Psicologia

Preferiamo le facce ancora prima di nascere

I piccoli seguono più spesso con lo sguardo le figure che ricordano i tratti del viso: un esperimento sembra suggerire una predisposizione precoce al riconoscimento dei volti.

È noto che la vista si sviluppa già nel pancione, complice l'esposizione alla luce nel corso della gravidanza. Finora però, nessuno aveva messo alla prova le capacità visive dei nascituri in una delle cose che all'uomo riesce meglio: riconoscere i volti.

Una certa preferenza. Vincent Reid e i colleghi dell'università di Lancaster hanno provato ad esporre i feti nell'ultimo trimestre di gravidanza a stimoli luminosi che ricordavano, in alcuni casi, la disposizione dei tratti in un volto umano. Si sono così accorti che i piccoli sembravano seguire con lo sguardo in modo preferenziale questi segnali e non quelli che non somigliavano a una faccia.

Guarda qui. Il team ha stimolato la visione periferica dei nascituri appoggiando sulla pelle del pancione delle madri uno strumento per produrre una luce rossa, quella che arriva meglio fino all'utero.

I puntini rossi si spostano, e il feto li segue con il volto. © Kirsty Dunn & Vincent Reid

Lo stimolo è stato somministrato in due configurazioni: una con due puntini luminosi sopra a uno, come a evocare la forma di un volto, e una con un solo puntino in cima e due sotto. In tutto sono stati testati 39 feti sani, cinque volte ciascuno. Su 195 test, i giovanissimi "volontari" si sono voltati per seguire "le facce" in 40 occasioni, e solo in 14 casi si sono lasciati attrarre dall'altro segnale. I loro movimenti sono stati monitorati con ecografie ad alta definizione.

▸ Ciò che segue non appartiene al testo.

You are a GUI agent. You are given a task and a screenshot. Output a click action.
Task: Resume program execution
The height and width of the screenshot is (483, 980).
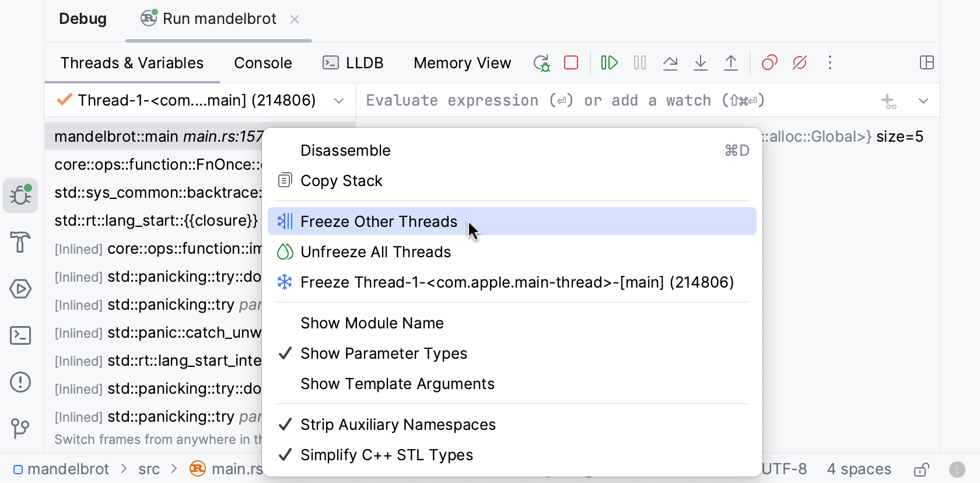point(609,63)
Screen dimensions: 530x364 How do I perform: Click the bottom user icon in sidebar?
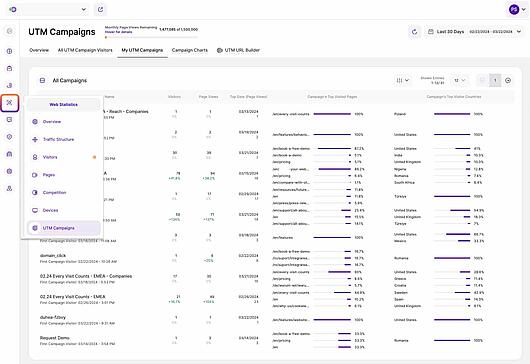(9, 189)
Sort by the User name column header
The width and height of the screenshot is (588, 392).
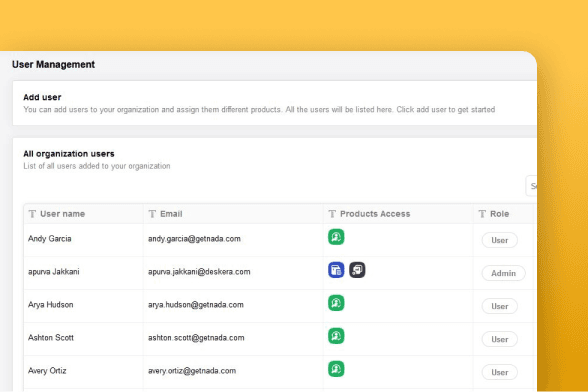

opinioni contrastanti. Per gli entusiasti dello studio, si tratterebbe della prova del fatto che una finestra di apprendimento delle informazioni visive si apra già prima della nascita: del resto è stato dimostrato che, nelle assolate giornate estive, al feto arriva una notevole quantità di luce.

Altri ricercatori si dimostrano più scettici: seguire tre puntini luminosi è molto diverso dal riconoscere un volto umano. Lo stimolo sarebbe troppo distante dagli input che i feti ricevono dal mondo reale.